RYAN GRIM: Well, federal law says that the US government can, if it wants, apply its anti-marijuana laws anywhere in the country, regardless of state laws, but that states are still allowed to pass whatever laws they want to, independent of the federal law. So if you’re a medical marijuana patient in California, you’re protected from the local police, and you’re protected from the state police, but you’re not protected from the DEA. What this policy does is formalize a decision that they had announced during the campaign and then announced again in March of earlier this year that says that if you’re following a state law, and your state law allows you to use medical marijuana or be a caregiver for it, then the DEA won’t mess with you.

Now, you have to be very careful, because the DEA over the last several months has been raiding joints out in California and other places, saying that there are state tax violations or, you know, any other kind of very marginal type of discrepancy between state law and what these businesses are doing. So now the DEA is getting, you know, into the business of enforcing very small state laws. So if you own a medical marijuana shop in California, you better make sure all your parking tickets are paid, basically.

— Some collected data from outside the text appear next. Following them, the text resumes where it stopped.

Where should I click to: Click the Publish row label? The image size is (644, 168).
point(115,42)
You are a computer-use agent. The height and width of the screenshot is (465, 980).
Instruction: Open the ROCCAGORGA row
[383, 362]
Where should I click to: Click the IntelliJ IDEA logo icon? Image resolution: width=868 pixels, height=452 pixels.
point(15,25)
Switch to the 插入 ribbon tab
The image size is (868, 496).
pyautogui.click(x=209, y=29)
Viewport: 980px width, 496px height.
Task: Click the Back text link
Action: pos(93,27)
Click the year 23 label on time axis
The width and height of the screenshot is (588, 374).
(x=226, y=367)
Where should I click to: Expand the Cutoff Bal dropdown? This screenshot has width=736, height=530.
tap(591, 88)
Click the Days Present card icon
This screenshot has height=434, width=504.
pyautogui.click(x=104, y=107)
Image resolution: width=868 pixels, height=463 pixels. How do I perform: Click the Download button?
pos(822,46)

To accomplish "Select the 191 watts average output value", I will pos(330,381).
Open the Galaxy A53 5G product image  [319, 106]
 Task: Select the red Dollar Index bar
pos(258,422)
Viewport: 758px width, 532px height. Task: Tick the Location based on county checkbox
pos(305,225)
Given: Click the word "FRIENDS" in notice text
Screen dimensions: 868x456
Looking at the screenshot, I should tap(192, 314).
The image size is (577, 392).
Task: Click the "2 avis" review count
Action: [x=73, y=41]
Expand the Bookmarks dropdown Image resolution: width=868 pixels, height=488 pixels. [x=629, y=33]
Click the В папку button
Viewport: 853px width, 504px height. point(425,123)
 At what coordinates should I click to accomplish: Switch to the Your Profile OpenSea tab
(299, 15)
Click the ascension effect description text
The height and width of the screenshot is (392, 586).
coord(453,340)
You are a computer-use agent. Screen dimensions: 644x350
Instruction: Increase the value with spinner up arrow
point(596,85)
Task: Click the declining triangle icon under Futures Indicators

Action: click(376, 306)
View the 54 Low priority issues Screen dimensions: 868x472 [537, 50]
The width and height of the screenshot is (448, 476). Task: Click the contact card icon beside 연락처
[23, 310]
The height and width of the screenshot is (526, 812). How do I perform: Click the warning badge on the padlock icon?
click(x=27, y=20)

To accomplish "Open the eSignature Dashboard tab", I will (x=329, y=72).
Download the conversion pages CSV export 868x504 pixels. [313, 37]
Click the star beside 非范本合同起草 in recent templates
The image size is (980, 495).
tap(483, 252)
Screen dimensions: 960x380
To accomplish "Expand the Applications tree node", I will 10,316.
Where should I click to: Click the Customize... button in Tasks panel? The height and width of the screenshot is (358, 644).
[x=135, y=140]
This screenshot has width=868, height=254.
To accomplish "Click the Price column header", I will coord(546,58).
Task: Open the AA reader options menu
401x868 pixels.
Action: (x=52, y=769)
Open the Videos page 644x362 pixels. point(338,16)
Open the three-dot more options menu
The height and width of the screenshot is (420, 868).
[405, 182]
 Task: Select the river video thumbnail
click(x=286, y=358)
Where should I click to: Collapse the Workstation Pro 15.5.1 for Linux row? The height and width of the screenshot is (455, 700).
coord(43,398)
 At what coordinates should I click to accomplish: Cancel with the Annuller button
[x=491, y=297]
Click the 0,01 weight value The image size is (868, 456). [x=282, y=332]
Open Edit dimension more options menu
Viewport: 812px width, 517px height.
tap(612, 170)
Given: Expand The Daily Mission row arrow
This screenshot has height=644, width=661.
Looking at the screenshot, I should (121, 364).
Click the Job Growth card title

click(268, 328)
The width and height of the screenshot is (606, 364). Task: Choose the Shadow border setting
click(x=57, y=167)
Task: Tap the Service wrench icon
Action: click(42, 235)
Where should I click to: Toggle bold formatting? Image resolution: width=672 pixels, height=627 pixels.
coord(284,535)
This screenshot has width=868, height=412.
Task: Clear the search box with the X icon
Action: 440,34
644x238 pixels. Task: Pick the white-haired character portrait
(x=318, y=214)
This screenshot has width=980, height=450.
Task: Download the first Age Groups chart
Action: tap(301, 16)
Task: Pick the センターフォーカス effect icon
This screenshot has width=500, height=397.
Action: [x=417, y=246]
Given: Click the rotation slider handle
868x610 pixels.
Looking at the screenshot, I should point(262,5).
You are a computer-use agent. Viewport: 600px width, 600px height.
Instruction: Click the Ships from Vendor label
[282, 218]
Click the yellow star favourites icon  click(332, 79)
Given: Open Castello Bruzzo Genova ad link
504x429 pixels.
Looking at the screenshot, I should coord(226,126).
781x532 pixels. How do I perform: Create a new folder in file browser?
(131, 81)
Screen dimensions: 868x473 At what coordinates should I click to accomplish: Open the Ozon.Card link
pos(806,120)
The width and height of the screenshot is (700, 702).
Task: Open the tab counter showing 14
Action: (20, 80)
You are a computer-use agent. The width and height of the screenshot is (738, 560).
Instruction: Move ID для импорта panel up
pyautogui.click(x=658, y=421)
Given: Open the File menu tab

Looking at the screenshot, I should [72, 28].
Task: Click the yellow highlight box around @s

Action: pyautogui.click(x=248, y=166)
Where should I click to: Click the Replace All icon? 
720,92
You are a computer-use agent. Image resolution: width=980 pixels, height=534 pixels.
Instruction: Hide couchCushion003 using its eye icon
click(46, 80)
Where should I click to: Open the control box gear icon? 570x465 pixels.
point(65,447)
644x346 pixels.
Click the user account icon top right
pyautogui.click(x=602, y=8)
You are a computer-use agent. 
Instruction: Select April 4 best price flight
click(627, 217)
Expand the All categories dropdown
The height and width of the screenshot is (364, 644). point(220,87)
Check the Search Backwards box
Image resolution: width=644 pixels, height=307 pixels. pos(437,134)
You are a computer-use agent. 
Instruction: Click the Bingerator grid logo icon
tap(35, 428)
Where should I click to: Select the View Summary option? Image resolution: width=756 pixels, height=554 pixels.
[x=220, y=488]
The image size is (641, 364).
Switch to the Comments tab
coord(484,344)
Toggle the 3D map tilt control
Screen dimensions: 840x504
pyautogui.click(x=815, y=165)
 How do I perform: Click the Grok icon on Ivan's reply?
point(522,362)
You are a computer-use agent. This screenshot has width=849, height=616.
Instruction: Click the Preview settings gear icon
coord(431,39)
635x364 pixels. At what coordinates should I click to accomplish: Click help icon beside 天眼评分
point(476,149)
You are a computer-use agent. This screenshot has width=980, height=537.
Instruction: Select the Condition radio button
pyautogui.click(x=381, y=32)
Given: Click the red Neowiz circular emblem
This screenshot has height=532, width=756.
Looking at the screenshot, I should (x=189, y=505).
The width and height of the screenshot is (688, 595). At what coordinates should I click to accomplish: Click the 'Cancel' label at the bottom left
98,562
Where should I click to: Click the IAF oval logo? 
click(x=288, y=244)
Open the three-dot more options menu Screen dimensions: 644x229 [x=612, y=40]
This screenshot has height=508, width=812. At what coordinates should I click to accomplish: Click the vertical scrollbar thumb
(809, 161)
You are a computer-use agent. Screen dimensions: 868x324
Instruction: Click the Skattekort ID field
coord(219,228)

And this just goes back to the kind of, you know, schizophrenic relationship that this country has always had with drugs, and I write about it in the book, going back 200 years, 300, 400, even back to the founders. You know, we have this insatiable desire to alter our consciousness, and at the same time we have this need to control the behavior of other people. And it’s something that’s been in conflict, and it always will, and this is kind of the result of it, although this is a wave of a more libertarian and more liberal kind of philosophy.

SHARIF ABDEL KOUDDOUS: And finally, Senator Richard Durbin introduced a bill on Thursday that would eliminate the disparity in sentencing between crimes of — crimes convicted of cocaine or crack. Can you respond to that?

RYAN GRIM: It’s astounding that we even have to talk about something like this. This is one of the legacies of the ’80s, where if you’re caught with five grams of crack cocaine, you get the same penalty as if you’re caught with 500 grams of powder cocaine. You know, and it’s obvious who the users of powder cocaine are compared with who the users are of crack cocaine. It’s one of the most racist laws that we have on the books today.

And it says something that, finally, Democrats are at least addressing it. I think a lot of it has to do with actually the reduction in the crime rate over the last ten years or so, which has given Democrats a little bit of window to start speaking up on civil rights again and not be afraid of being accused of soft on crime or soft on drugs.

There was a, you know, very dark period for this country in the ’80s on drug policy, and as a result, we went from around 500,000 prisoners to over two million. You know, we lead the world in locking people up. And we also lead the world in drug use. So, clearly, something is not working.

AMY GOODMAN: Ryan Grim, we want to thank you very much for being with us, senior correspondent for the Huffington Post. His book is This Is Your Country on Drugs: The Secret History of Getting High in America.